- The exercise
In the thread about hauling bees, which state does the reply say a hauler should be legal in?

- Extracted text
# Hauling bees



## Ian (Jan 16, 2003)

Do you own a rig?


----------



## jim lyon (Feb 19, 2006)

tech.35058 said:


> I saw a bee truck on I-65 for the first time a few days ago, and another today ( actually recognized what it was hauling today! )
> I am considering options, should I be forced into early retirement, looking hard at "hot shot" trucking, as an option just in case.
> All sorts of niche market services to consider.
> Question ; What does it take to haul bees? ( I am a backyard beekeeper, but that only qualifies me to buy more bees every spring )
> ...


The short answers are yes, there is a market and it pays pretty good but be California legal and be prepared for some strange loading hours and situations.


----------



## irwin harlton (Jan 7, 2005)

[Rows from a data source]
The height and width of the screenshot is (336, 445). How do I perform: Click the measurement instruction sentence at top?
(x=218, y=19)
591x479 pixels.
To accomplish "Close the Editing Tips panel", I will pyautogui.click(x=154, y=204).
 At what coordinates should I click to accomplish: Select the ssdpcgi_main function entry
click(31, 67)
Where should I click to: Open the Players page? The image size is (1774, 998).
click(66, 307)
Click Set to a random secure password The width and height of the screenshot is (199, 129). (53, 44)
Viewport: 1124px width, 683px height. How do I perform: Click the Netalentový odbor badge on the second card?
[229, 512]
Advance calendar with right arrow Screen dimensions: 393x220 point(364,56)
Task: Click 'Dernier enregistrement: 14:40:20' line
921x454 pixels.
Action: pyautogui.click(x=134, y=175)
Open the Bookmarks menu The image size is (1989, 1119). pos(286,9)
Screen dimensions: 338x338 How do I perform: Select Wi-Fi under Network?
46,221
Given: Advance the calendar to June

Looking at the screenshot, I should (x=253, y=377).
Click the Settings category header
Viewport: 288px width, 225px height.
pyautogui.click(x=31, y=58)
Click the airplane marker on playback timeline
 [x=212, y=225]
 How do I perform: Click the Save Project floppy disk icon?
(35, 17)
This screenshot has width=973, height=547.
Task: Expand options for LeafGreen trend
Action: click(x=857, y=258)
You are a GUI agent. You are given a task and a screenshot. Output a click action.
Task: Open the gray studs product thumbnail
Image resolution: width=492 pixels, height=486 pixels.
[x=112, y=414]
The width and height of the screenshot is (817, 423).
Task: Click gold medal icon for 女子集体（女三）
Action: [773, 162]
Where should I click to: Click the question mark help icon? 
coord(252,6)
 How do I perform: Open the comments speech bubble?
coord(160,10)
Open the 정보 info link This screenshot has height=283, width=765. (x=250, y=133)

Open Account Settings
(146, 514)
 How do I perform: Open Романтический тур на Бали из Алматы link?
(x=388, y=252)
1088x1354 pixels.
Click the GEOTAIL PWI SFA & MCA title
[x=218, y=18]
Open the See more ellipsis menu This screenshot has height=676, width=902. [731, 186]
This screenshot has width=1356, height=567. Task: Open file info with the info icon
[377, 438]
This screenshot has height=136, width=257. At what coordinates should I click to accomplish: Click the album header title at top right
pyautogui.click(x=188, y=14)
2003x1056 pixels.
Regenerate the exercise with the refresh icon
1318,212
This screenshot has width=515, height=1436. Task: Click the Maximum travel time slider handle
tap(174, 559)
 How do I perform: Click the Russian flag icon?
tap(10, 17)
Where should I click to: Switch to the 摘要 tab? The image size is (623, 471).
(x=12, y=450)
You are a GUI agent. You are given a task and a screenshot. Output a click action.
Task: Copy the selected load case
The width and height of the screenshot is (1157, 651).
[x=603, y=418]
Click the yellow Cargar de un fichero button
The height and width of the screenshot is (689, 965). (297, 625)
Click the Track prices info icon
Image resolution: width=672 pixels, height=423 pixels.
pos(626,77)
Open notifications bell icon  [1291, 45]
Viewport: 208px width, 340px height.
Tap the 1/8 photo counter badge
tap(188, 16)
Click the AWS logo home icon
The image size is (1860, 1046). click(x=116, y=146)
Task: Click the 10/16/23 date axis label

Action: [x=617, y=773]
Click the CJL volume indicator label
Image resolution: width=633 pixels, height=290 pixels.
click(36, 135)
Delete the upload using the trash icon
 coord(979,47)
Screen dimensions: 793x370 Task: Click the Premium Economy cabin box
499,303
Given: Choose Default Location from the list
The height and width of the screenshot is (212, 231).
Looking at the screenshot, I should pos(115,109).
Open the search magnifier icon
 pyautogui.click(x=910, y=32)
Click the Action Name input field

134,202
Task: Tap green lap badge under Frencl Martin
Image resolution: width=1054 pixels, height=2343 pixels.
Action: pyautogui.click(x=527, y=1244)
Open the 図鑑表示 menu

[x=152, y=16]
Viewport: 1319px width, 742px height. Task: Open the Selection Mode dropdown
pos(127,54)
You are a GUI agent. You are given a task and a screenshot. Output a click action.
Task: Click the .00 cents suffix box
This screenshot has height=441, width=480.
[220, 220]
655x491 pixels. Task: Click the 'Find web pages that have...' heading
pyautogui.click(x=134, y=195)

- Exercise solution
California